Oh deer look at the swans: Effie Yeaw & Mather Lake

Living in the Sacramento area offers two nearby places for photographers to capture nature: Effie Yeaw Nature Center and Mather Lake. Both are less than 1/2 hour from my home. One March morning Ray and I went to both places.

First, we met at Effie Yeaw along the American River. The deer are very accustomed to humans and let us get close enough for me to use my 55 – 200 mm lens easily. This morning, unfortunately, we didn’t see any bucks, but there were a lot of does grazing.

We also saw turkeys and a tree branch that looked like an animal with a long neck. Do you see it too? Maybe a dragon?

After walking the trails in the nature center, Ray and I met Richard at Mather Lake. I wanted to practice carrying and shooting with my Nikon d7100, the prime 300 mm lens and new short monopod Ray made for me. This is a small lake and popular fishing spot. I had to walk to the back of the lake before I found swans close enough for me to photograph. At least I was able to carry the equipment easily.

It was a lovely morning of camaraderie, practice and exercise.

With a little help: The Nesting Tree

Yes, with a little help we can accomplish what we thought we couldn’t. One of the reasons I bought a mirrorless camera was the need for a lighter camera. I could still hold my Nikon D7100, but with some lenses it was getting heavy, and I’m not getting younger. I currently use my Nikon for two types of shooting: ultra wide and telephoto.

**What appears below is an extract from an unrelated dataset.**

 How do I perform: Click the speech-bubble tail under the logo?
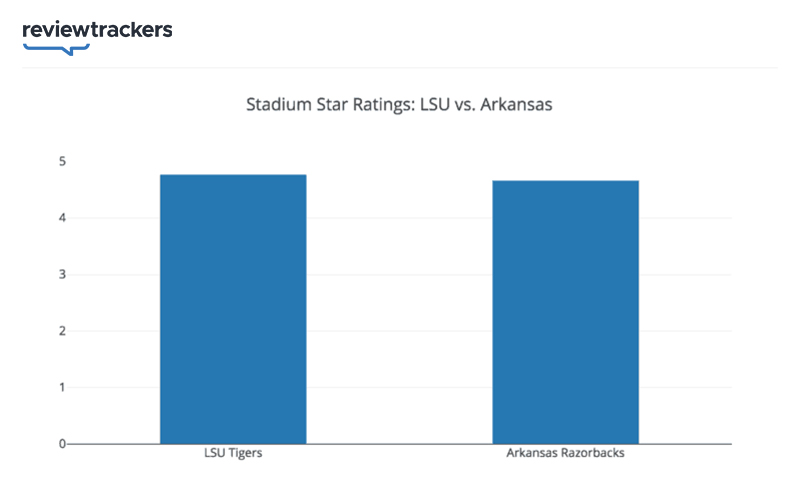coord(70,50)
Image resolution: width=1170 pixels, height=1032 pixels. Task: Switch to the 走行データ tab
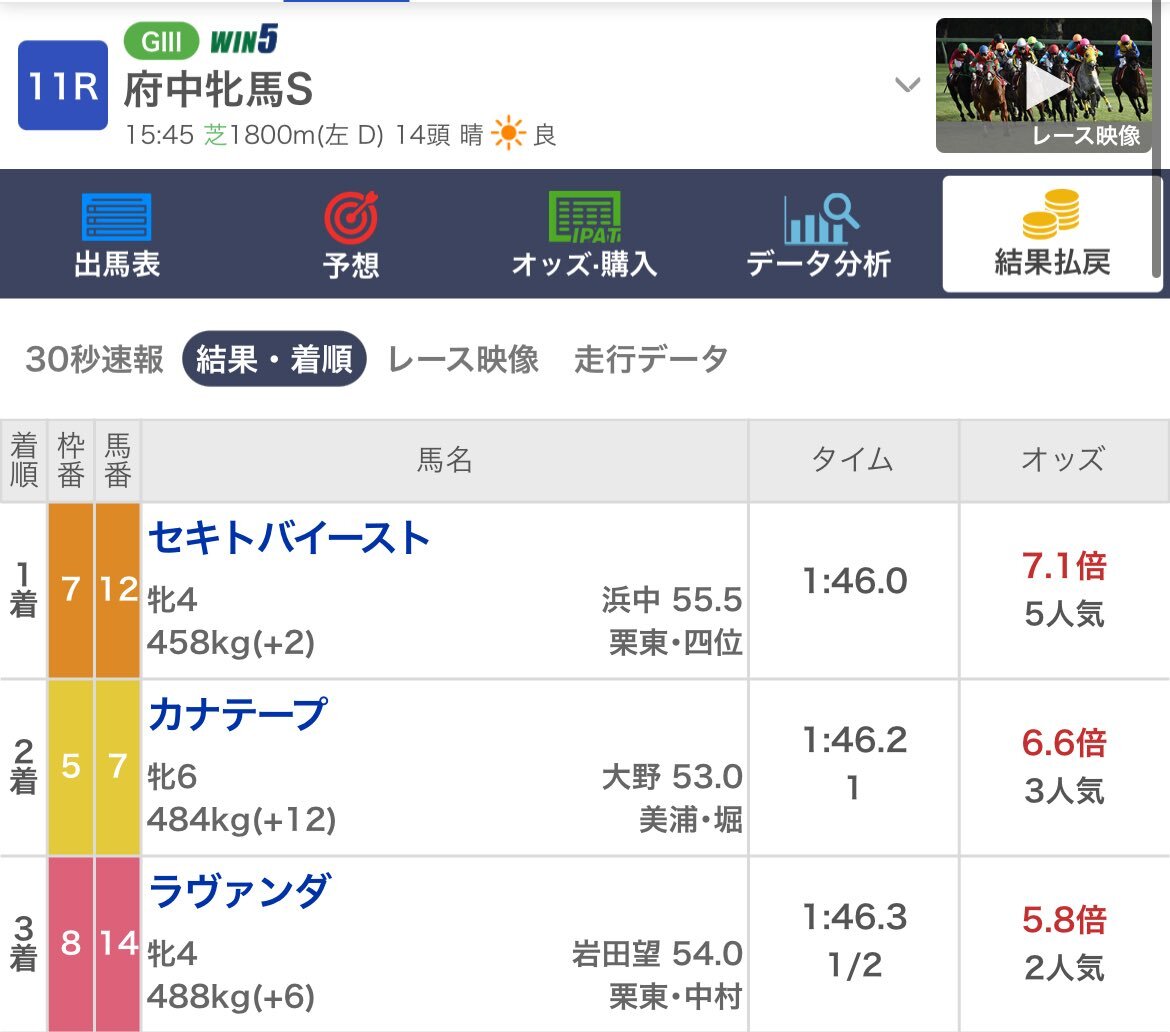tap(651, 359)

The last time I tried shooting with my Nikon and an old prime (meaning metal casing) 300 mm, my photo buddy Ray saw I was having difficulty holding it steady. It was more than that, I couldn’t hold it steady. So, he made me a short monopod to anchor the lens.

I wanted to show him what I call the nesting trees in Lincoln and he wanted me to try out my new small, hand-held monopod, so off we went. And guess what, it worked. With just a little help from my friend I can now use a telephoto on my Nikon. If I ever get a telephoto for my Fuji, it would also help. The birds were across a small gully and a stretch for any 300 mm lens, but I was able to photograph them and really crop in.

The second bit of help also came through Ray. He let me know that Topaz was having a sale. Now I can’t resist a sale, can I? I bought Topaz Sharpen AI and DeNoise AI. I used Sharpen AI on all the birds and it was amazing.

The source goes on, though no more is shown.